En un viaje largo, casi todo el gasto de combustible se decide con el pie derecho y con lo que llevas en el techo. El resto de trucos que circulan son secundarios o falsos.

La jerarquía real es esta: velocidad, aerodinámica añadida, presión de neumáticos, peso y estilo de conducción. Por ese orden. Quien discute media hora sobre si conviene repostar por la mañana y luego rueda a 135 km/h con un cofre en el techo mira el problema por el lado equivocado.

La velocidad: la palanca principal

A velocidad de autopista, la mayor parte de la energía que quema el motor se va en vencer la resistencia del aire.
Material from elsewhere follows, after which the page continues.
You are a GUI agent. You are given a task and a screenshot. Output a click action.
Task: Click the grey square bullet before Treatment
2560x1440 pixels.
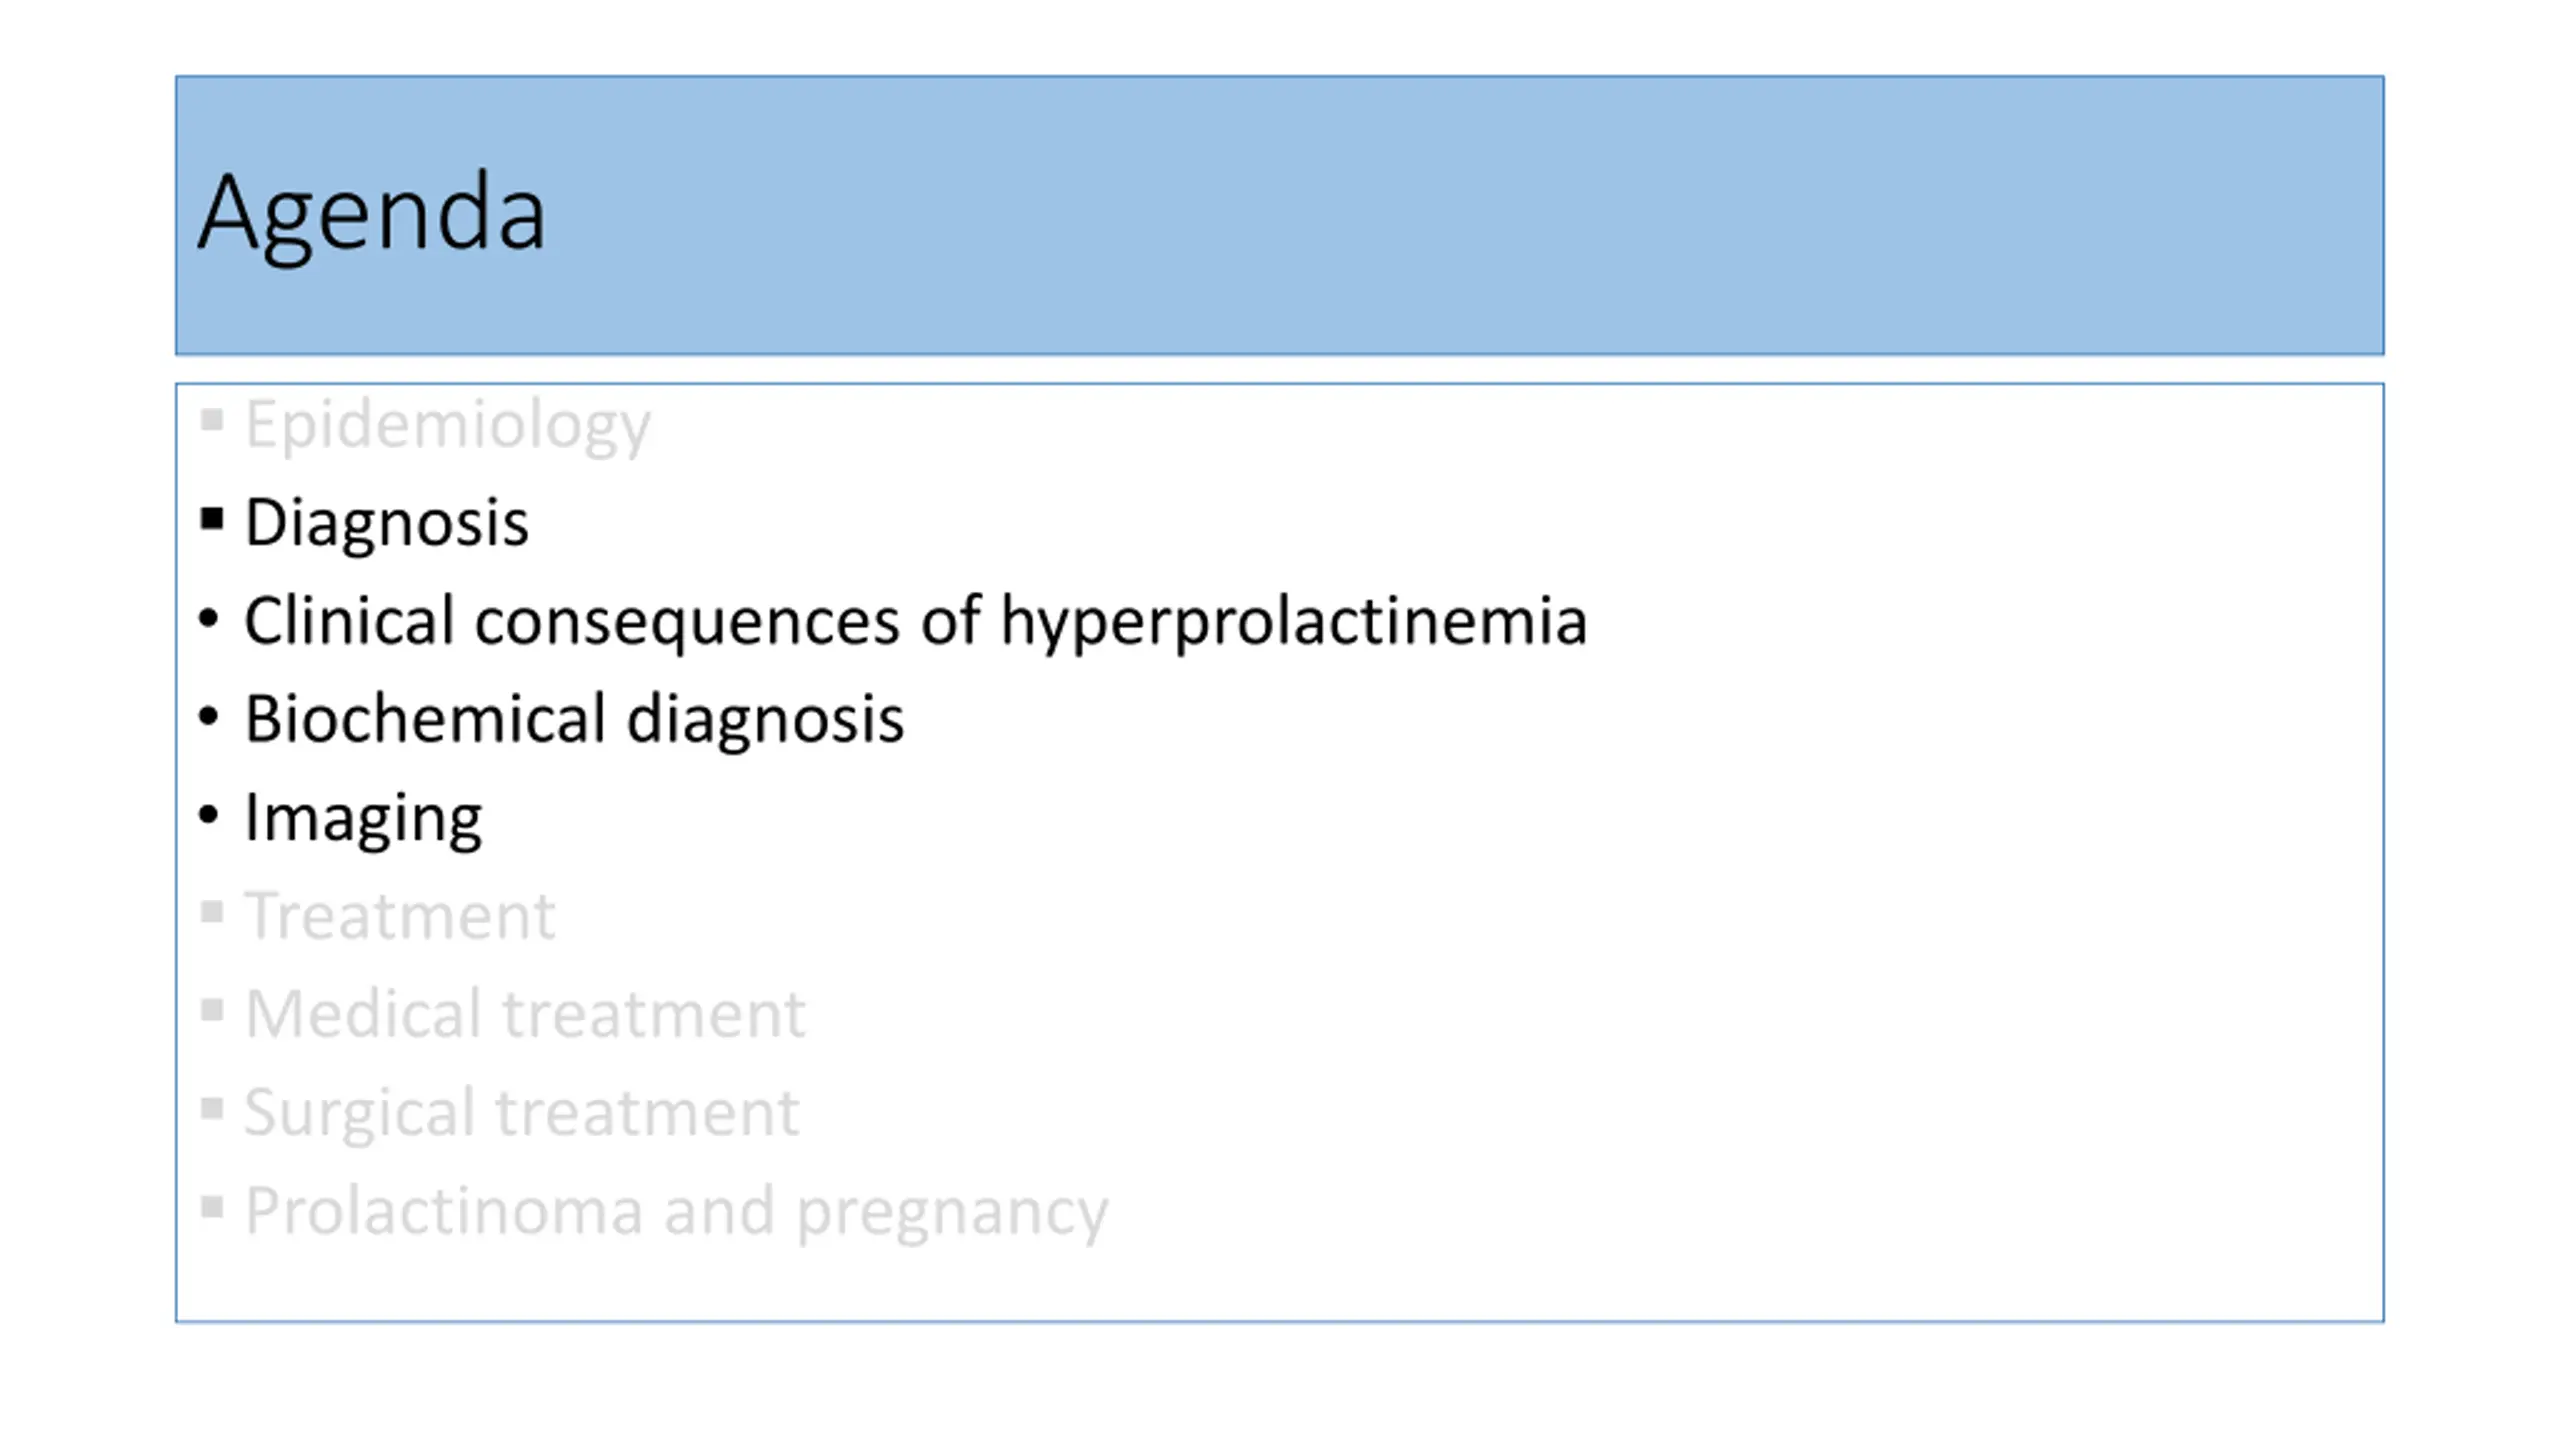211,912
Y esa resistencia no crece de forma proporcional a la velocidad: crece con el cuadrado de la velocidad, mientras que la potencia necesaria para vencerla crece con el cubo.

Traducido: la diferencia entre ir a 110 y a 130 no es "un poco más", es mucho más de lo que sugiere la intuición. Y es la única variable que puedes ajustar sin comprar nada.

Además, el tiempo que ganas es menor de lo que parece: en un trayecto de varias horas, buena parte de esa diferencia se la come una parada de descanso que de todas formas tienes que hacer. Para ver el efecto en tu caso, la calculadora de consumo real parte de tus repostajes y tus kilómetros, no del dato homologado.

Si solo vas a cambiar una cosa en el viaje, que sea la velocidad de crucero. Ninguna otra medida tiene un efecto comparable.

Bacas, cofres y bicicletas

Todo lo que va en el techo rompe el perfil aerodinámico del coche justo donde más importa, y a velocidad de autopista eso se paga. Un cofre, una baca o unas bicicletas aumentan el consumo de forma notable.

Dos consecuencias prácticas. La primera: si puedes meter el equipaje dentro, mételo dentro. La segunda, y la que más gente incumple: quita el portaequipajes en cuanto dejes de usarlo. Hay coches que se pasan el año con las barras puestas pagando el peaje aerodinámico sin llevar nada encima.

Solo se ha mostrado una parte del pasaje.